— Exercise prompt —
Omitting the pictures, print every line below exactly as it stands.

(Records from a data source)
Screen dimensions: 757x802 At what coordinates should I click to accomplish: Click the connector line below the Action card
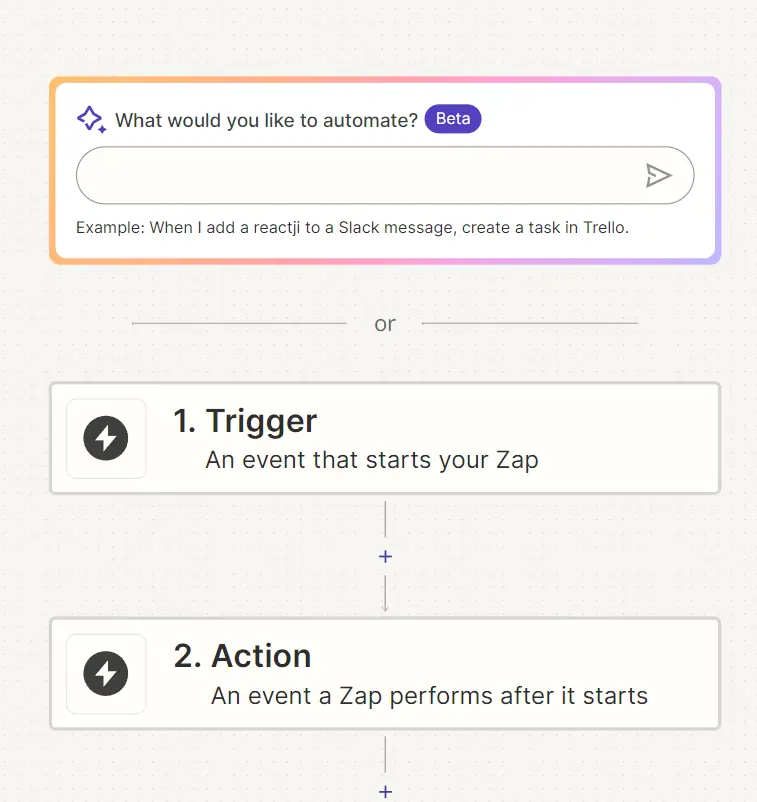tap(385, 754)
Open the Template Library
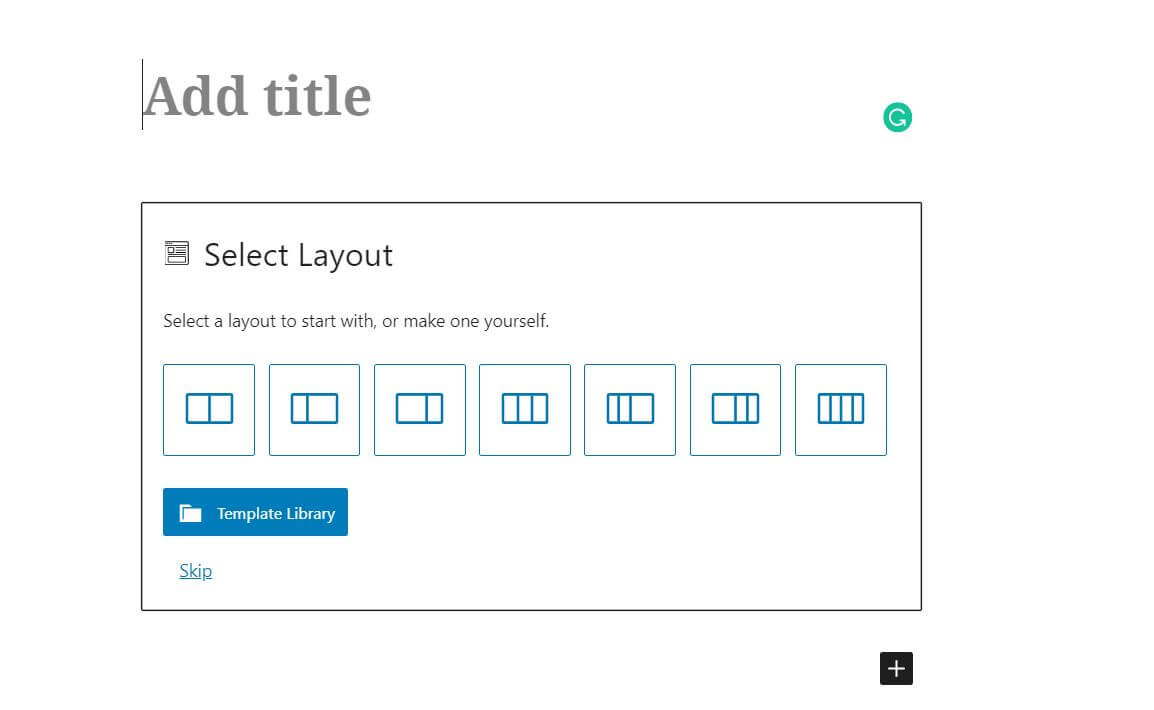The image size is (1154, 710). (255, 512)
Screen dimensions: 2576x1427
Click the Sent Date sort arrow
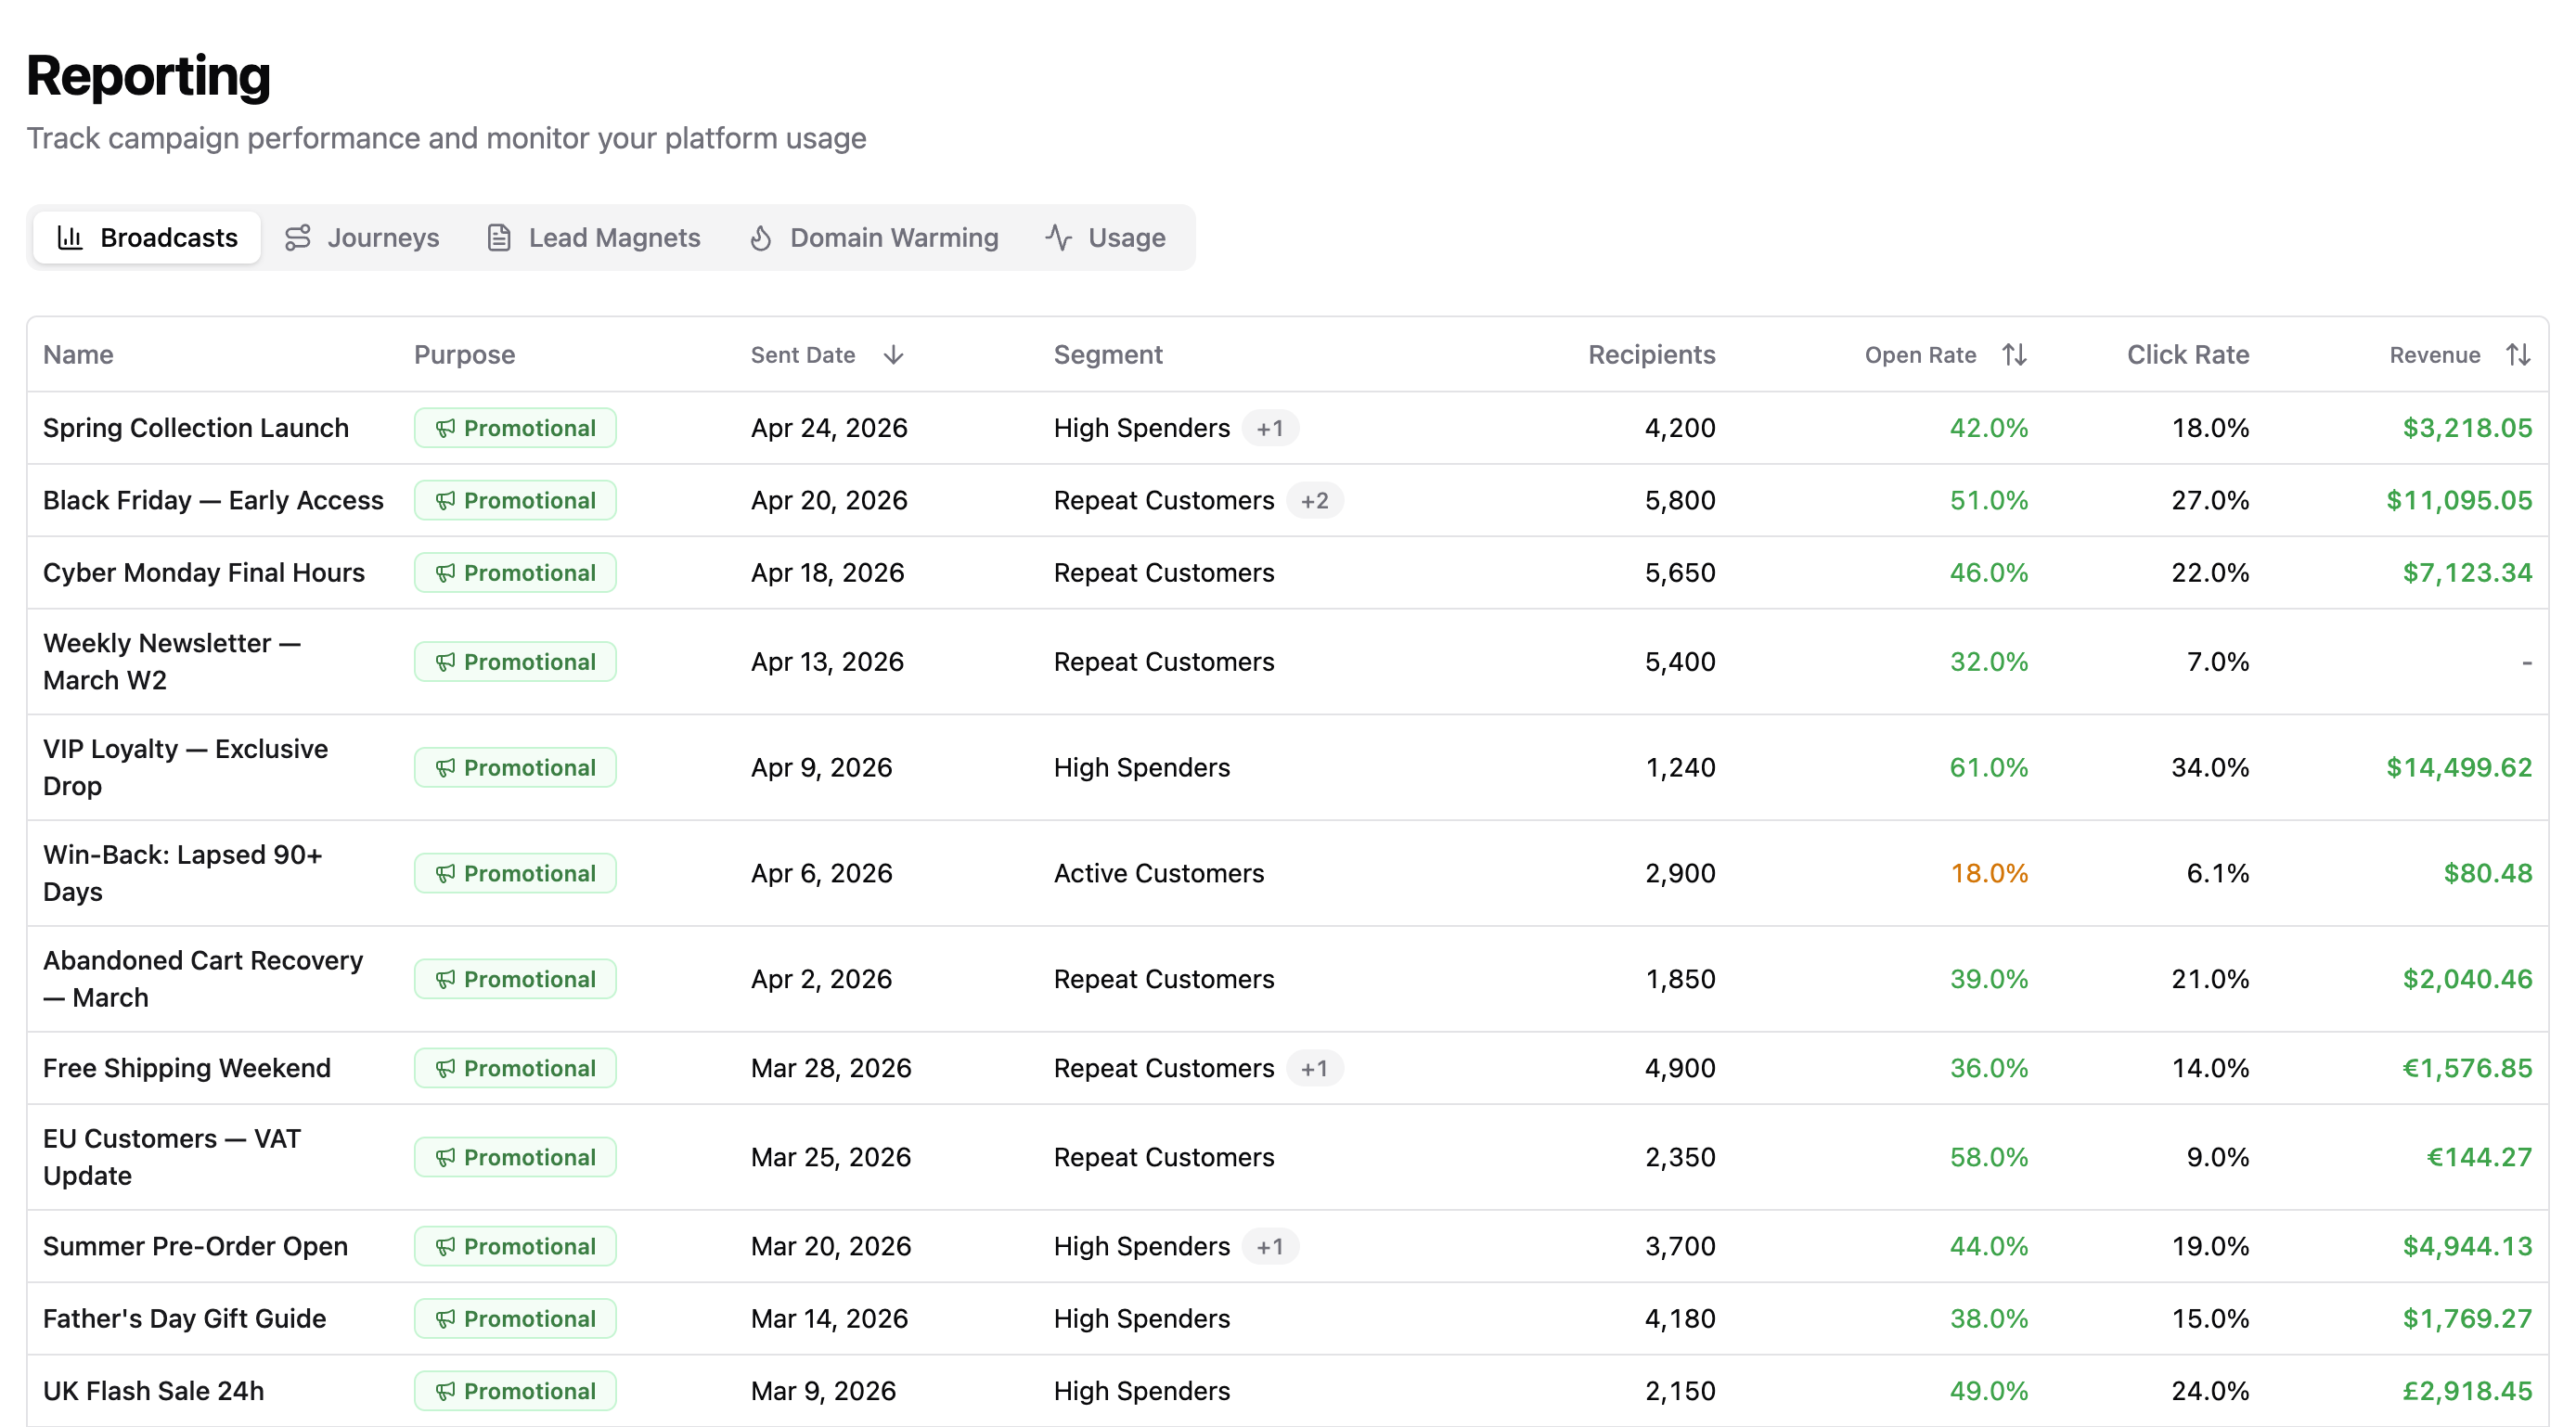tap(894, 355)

— Response to the task —
Screen dimensions: 757x802 At what coordinates should I click to accomplish: Click the connector line below the Action card
tap(385, 754)
Open the Template Library
The image size is (1154, 710). (255, 512)
Screen dimensions: 2576x1427
Click the Sent Date sort arrow
tap(894, 355)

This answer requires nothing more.